- **INSTRUCTIONS TO FOLLOW**:
Please rewrite the data between the lines holding "You are a GUI" and "This screenshot has", inclusive, switching "Number of signals" to "Signal count" and leaving everything else unchanged.

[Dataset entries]
'''
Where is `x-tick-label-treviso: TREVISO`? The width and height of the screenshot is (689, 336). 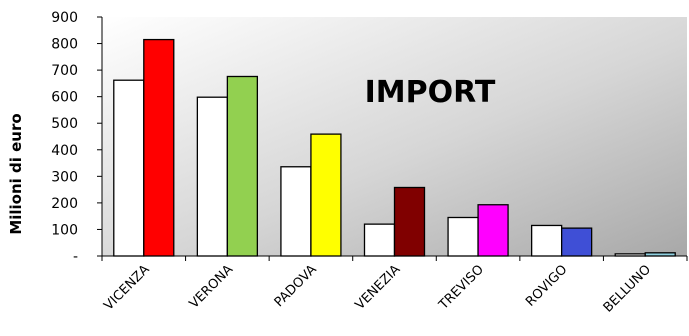
x-tick-label-treviso: TREVISO is located at coordinates (462, 288).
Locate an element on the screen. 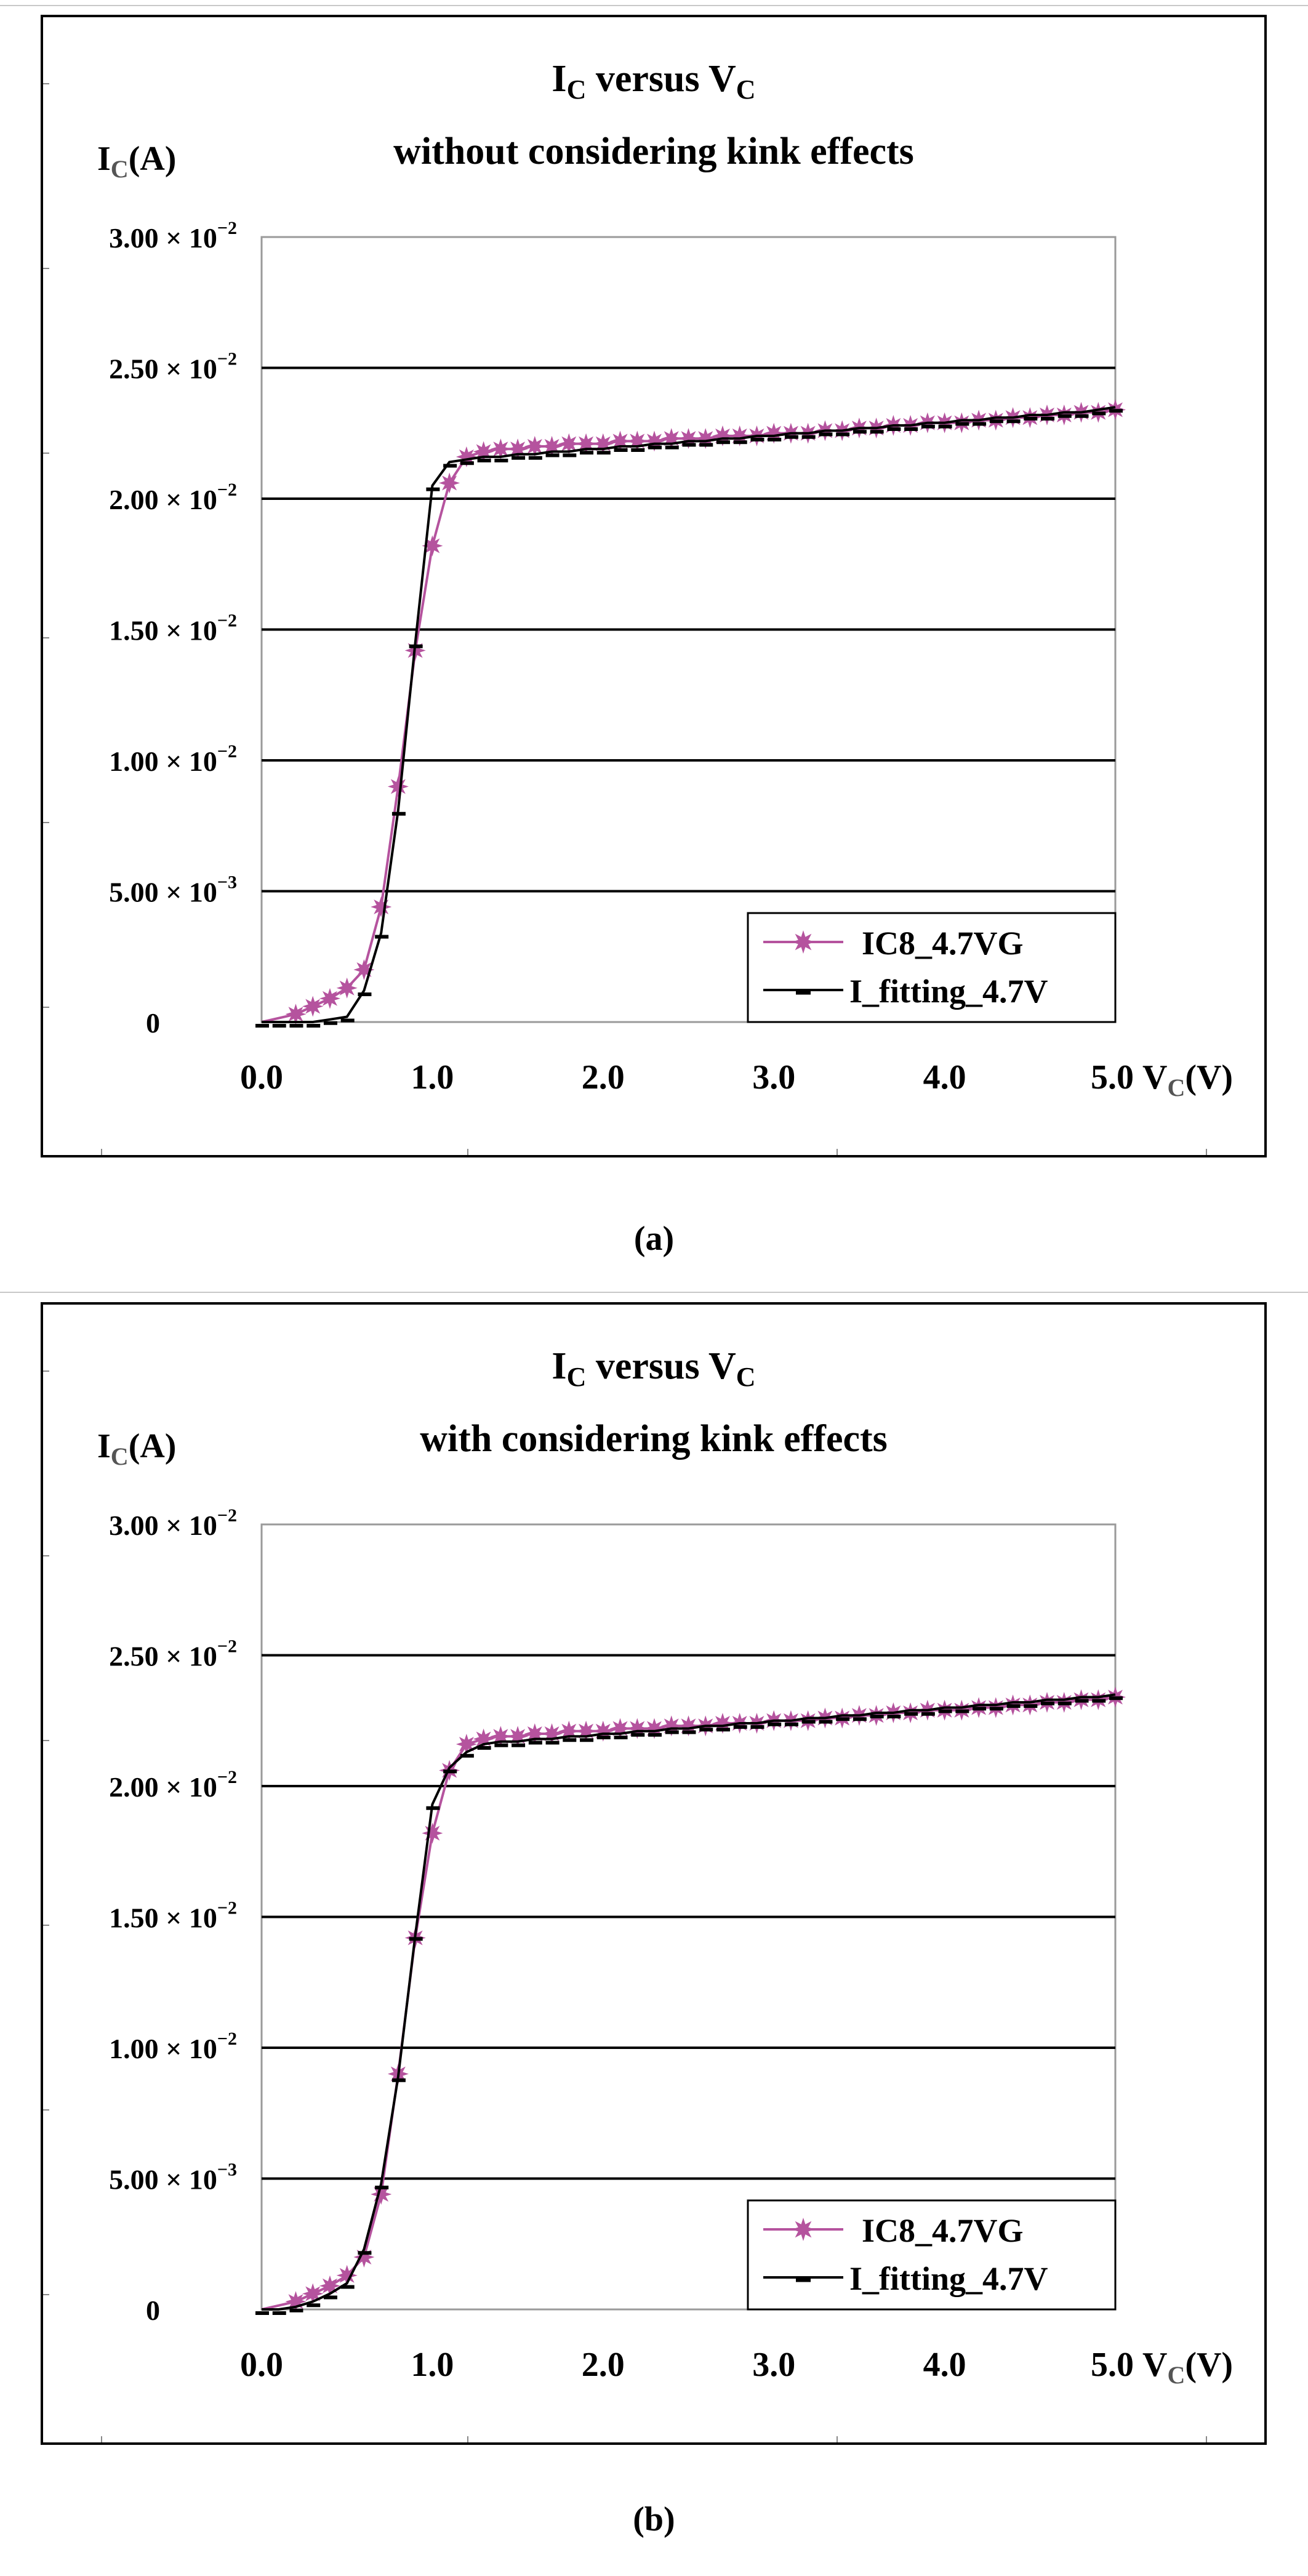  chart-a-y-tick-label: 3.00 × 10⁻² is located at coordinates (173, 236).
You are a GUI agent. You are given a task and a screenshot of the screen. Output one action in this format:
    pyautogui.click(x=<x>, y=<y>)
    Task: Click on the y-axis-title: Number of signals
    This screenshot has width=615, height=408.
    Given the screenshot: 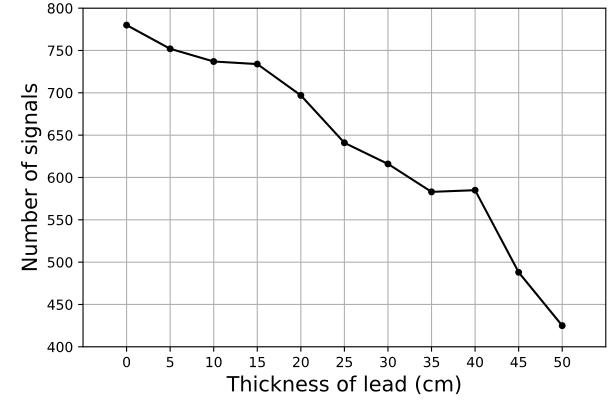 What is the action you would take?
    pyautogui.click(x=32, y=177)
'''
- **PROBLEM SOLUTION**:
You are a GUI agent. You are given a task and a screenshot of the screen. Output one action in this format:
    pyautogui.click(x=<x>, y=<y>)
    Task: Click on the y-axis-title: Signal count
    This screenshot has width=615, height=408.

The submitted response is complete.